### Exercise objective
Gather all lines in the data that hold the string "sidebar".

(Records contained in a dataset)
· · ·
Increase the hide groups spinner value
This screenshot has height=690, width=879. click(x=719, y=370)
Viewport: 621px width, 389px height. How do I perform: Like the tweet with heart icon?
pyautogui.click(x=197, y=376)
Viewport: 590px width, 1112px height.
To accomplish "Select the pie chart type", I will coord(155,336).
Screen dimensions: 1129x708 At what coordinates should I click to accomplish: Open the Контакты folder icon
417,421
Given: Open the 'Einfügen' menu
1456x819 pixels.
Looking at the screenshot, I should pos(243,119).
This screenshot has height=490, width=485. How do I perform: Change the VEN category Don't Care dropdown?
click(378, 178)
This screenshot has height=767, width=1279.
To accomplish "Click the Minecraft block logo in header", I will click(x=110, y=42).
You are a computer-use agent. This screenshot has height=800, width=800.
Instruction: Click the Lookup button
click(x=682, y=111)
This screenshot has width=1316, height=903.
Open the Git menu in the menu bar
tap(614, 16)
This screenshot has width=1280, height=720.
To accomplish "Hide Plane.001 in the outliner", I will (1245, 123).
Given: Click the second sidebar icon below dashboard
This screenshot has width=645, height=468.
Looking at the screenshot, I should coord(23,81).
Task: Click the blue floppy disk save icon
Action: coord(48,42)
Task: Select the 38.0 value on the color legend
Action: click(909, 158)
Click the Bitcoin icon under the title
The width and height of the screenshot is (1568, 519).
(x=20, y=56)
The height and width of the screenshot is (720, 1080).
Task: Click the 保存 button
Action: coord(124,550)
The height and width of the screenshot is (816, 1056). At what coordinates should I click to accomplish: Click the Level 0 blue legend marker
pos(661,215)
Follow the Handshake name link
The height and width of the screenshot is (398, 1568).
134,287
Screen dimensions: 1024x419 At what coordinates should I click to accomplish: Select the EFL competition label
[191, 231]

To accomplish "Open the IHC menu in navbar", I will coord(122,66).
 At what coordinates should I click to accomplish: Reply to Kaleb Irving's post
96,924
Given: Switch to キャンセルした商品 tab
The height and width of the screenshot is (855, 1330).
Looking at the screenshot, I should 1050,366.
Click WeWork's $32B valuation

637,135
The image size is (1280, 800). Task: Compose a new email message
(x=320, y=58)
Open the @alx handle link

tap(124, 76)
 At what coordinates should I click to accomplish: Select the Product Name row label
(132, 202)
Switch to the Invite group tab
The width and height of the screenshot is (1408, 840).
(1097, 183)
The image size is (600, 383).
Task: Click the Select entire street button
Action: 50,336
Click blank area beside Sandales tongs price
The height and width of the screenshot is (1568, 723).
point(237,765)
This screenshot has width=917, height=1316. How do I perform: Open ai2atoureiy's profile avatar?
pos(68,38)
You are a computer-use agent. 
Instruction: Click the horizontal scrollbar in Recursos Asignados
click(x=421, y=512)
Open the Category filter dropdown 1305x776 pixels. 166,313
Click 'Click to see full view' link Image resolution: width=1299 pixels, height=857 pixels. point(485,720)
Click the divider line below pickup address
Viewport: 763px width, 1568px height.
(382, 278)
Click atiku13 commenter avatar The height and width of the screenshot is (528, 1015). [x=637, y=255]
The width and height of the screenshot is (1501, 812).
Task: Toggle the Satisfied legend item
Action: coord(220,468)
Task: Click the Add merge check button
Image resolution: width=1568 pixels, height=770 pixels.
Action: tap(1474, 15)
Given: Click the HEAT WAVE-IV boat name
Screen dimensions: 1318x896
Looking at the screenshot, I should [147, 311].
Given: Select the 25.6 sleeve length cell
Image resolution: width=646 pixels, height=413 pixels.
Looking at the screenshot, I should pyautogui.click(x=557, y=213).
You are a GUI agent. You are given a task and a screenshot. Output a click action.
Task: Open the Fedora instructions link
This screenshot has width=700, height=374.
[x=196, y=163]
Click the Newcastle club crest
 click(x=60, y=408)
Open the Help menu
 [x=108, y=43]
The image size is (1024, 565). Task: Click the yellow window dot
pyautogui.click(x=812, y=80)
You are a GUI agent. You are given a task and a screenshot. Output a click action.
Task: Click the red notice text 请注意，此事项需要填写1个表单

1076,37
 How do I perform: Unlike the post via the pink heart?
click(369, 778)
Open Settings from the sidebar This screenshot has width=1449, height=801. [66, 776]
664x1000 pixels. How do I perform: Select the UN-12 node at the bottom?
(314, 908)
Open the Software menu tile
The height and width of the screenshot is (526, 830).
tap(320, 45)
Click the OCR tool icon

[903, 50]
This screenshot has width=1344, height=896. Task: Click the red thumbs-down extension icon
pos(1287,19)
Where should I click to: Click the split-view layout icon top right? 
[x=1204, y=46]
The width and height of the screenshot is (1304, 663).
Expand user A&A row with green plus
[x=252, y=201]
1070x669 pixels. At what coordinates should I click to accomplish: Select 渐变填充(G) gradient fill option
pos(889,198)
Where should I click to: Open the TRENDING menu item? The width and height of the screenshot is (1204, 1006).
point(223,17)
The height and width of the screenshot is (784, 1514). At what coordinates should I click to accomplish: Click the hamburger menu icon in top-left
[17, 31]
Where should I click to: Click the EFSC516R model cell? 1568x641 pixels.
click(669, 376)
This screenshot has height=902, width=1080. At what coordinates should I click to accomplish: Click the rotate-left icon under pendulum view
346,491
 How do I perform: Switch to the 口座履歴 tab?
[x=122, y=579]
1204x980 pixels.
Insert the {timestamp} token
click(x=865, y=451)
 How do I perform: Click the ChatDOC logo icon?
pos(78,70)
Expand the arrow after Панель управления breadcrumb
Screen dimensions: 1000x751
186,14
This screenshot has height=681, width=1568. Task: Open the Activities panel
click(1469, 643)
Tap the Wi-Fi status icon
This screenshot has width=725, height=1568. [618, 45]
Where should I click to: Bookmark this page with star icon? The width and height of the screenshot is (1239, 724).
· · ·
### Your solution
Given: Click the second sidebar icon below dashboard
Open Settings from the sidebar This screenshot has width=1449, height=801. [66, 776]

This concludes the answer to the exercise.